◆ **Goal of the exercise**: The job is to find each line of the records below that includes the word "left" and copy it.

━━━━━━━━

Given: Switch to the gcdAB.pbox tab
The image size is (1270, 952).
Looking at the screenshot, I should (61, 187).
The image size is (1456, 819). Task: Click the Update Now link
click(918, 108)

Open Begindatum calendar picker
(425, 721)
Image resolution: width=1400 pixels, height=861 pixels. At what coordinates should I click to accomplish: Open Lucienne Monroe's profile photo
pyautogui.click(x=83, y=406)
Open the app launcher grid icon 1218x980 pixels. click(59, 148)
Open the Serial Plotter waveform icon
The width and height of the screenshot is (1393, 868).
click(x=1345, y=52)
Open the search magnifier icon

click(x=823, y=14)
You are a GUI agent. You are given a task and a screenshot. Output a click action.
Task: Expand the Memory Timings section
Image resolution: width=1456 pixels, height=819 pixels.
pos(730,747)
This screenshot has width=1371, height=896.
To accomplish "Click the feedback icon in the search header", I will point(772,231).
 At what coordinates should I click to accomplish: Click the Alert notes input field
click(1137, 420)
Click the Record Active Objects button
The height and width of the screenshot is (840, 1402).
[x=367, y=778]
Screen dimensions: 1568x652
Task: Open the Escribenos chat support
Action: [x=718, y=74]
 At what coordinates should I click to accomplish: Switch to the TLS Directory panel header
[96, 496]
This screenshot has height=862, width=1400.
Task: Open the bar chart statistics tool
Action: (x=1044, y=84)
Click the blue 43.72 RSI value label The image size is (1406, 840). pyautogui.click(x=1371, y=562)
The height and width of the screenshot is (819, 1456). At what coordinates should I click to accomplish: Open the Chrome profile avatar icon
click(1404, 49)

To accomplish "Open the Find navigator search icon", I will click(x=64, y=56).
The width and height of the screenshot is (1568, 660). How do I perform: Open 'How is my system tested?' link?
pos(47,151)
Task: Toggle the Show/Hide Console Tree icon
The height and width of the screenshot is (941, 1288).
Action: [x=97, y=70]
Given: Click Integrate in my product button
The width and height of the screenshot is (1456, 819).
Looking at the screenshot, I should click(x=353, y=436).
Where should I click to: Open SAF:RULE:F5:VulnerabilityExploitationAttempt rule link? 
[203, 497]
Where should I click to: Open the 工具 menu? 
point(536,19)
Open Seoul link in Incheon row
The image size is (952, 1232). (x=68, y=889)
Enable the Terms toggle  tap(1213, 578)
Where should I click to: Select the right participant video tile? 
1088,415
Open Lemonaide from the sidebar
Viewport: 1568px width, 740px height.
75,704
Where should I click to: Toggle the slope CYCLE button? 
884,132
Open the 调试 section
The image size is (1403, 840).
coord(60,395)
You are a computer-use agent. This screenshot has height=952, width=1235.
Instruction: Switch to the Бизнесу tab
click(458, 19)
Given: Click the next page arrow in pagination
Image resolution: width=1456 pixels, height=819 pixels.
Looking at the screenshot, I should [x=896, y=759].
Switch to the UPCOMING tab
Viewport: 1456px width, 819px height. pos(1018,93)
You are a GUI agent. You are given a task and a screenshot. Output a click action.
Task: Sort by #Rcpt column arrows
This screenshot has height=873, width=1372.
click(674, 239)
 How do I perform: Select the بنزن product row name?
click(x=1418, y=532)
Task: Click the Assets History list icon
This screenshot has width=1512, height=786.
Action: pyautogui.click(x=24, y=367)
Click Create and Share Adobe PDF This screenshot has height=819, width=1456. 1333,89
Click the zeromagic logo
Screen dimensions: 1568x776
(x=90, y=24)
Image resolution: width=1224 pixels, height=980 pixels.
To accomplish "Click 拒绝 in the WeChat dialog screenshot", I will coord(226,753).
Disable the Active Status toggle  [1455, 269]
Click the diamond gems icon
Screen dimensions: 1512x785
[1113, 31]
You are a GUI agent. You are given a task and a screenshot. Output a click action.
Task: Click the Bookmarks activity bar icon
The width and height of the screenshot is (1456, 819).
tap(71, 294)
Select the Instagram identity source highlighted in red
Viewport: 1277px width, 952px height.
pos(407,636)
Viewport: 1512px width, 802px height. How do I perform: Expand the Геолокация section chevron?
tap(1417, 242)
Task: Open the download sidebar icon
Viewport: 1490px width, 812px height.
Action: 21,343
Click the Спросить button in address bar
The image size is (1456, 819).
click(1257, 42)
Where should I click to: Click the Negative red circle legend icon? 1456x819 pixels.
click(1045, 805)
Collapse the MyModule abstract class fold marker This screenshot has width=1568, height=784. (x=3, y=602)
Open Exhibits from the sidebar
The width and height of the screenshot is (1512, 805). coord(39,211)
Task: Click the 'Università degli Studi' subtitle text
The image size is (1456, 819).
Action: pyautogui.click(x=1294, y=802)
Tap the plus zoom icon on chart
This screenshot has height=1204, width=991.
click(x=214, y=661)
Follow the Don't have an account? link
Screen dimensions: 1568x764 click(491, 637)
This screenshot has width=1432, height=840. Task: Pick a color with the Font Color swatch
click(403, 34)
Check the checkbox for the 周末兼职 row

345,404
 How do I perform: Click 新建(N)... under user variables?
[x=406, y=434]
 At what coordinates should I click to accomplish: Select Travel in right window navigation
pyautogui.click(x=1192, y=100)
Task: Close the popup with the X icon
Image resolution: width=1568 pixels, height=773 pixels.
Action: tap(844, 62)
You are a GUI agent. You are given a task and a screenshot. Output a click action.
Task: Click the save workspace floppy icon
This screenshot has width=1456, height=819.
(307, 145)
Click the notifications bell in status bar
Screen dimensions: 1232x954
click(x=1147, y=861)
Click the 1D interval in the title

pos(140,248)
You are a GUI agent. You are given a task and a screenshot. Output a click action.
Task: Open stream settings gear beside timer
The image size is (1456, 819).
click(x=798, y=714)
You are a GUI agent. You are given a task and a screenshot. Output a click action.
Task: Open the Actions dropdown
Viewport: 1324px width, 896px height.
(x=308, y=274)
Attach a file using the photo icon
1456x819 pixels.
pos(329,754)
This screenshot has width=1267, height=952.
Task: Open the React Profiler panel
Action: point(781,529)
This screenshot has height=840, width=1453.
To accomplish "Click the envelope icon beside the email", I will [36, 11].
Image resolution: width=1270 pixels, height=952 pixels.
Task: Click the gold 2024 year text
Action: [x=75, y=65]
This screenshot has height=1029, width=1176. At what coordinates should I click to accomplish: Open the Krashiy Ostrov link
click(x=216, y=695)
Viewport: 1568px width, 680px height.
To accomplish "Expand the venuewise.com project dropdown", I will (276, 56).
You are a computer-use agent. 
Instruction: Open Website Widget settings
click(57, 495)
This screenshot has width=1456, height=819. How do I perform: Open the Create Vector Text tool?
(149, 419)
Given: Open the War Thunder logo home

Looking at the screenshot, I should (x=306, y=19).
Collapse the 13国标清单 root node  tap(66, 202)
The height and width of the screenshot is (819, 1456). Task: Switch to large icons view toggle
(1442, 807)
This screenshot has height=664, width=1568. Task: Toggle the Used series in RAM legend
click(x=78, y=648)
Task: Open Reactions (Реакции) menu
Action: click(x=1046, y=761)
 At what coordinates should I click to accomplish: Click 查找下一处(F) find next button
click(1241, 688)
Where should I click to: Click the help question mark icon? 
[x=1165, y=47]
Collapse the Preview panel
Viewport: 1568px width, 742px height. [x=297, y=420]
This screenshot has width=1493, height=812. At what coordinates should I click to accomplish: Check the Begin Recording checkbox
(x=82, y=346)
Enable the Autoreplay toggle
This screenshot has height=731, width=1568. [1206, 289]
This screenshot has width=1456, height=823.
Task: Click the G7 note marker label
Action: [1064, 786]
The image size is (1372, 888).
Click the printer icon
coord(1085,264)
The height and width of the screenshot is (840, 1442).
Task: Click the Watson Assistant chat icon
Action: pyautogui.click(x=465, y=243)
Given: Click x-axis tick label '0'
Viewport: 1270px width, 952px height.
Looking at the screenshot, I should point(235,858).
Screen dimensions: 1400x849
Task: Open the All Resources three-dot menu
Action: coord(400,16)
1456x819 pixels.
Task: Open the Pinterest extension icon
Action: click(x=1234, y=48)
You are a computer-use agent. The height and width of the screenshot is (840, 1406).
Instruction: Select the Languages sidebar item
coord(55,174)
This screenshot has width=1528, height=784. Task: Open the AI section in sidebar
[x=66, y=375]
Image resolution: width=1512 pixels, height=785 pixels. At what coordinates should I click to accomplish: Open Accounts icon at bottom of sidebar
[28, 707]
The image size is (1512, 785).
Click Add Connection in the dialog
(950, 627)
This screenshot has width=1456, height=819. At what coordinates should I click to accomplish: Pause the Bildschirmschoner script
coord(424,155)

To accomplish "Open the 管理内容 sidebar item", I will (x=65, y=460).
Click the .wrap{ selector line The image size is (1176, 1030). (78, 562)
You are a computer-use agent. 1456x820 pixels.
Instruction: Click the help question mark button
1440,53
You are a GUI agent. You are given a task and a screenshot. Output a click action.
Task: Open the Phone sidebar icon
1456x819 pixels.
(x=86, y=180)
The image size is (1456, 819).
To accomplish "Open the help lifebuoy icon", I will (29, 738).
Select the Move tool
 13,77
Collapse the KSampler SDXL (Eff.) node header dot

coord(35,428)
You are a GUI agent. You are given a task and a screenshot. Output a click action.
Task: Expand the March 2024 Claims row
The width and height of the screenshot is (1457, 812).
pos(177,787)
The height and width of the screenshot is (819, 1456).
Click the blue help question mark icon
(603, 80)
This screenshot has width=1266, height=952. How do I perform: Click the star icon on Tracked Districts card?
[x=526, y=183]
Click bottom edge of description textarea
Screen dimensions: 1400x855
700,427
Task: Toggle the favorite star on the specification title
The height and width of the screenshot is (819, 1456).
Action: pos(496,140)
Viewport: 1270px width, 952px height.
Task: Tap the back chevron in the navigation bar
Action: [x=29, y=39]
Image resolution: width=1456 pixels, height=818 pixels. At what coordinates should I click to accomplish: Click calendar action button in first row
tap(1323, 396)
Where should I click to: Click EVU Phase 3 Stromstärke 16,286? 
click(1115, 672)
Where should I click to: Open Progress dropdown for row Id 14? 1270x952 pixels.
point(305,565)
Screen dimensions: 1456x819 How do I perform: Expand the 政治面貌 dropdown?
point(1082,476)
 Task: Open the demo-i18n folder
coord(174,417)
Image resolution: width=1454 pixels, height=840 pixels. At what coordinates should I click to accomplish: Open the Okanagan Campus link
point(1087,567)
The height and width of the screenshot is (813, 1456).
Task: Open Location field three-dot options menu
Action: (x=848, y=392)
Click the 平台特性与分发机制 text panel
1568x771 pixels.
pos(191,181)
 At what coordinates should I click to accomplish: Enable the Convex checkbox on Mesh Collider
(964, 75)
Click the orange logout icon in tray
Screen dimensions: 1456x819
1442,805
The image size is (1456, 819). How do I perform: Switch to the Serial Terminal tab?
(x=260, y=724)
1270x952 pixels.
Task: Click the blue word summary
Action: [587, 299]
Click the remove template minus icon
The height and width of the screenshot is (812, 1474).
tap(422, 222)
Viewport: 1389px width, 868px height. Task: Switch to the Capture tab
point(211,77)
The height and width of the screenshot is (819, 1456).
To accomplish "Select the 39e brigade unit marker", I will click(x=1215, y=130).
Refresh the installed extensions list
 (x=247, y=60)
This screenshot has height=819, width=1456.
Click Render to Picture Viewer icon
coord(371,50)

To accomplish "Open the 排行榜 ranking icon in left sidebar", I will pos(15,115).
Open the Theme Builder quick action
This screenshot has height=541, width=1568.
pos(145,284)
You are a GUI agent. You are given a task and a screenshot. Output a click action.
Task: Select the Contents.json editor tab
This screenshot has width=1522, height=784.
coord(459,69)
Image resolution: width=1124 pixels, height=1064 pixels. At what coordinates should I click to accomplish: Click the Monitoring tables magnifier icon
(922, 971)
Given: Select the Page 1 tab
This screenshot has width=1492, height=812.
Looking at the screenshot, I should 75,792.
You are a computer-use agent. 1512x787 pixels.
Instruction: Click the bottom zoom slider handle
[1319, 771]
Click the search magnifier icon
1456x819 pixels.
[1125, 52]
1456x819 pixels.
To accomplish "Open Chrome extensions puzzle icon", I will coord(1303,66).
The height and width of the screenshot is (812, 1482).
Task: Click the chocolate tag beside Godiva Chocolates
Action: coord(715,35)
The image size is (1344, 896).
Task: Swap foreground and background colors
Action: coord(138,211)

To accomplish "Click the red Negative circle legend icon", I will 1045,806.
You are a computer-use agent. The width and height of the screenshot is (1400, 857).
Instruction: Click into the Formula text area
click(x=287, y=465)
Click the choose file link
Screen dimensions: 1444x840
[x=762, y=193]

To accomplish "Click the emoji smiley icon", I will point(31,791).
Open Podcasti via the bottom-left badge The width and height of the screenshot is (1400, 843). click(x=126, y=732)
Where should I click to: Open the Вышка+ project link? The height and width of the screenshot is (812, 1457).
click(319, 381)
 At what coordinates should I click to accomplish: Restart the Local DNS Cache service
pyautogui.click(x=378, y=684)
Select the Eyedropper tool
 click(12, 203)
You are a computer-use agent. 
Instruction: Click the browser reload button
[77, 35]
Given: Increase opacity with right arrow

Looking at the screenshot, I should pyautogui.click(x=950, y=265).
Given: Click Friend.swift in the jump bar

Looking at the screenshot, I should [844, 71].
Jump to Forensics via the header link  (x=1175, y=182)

━━━━━━━━

◆ **Result below**:
To accomplish "Open the 排行榜 ranking icon in left sidebar", I will pos(15,115).
Open Podcasti via the bottom-left badge The width and height of the screenshot is (1400, 843). click(x=126, y=732)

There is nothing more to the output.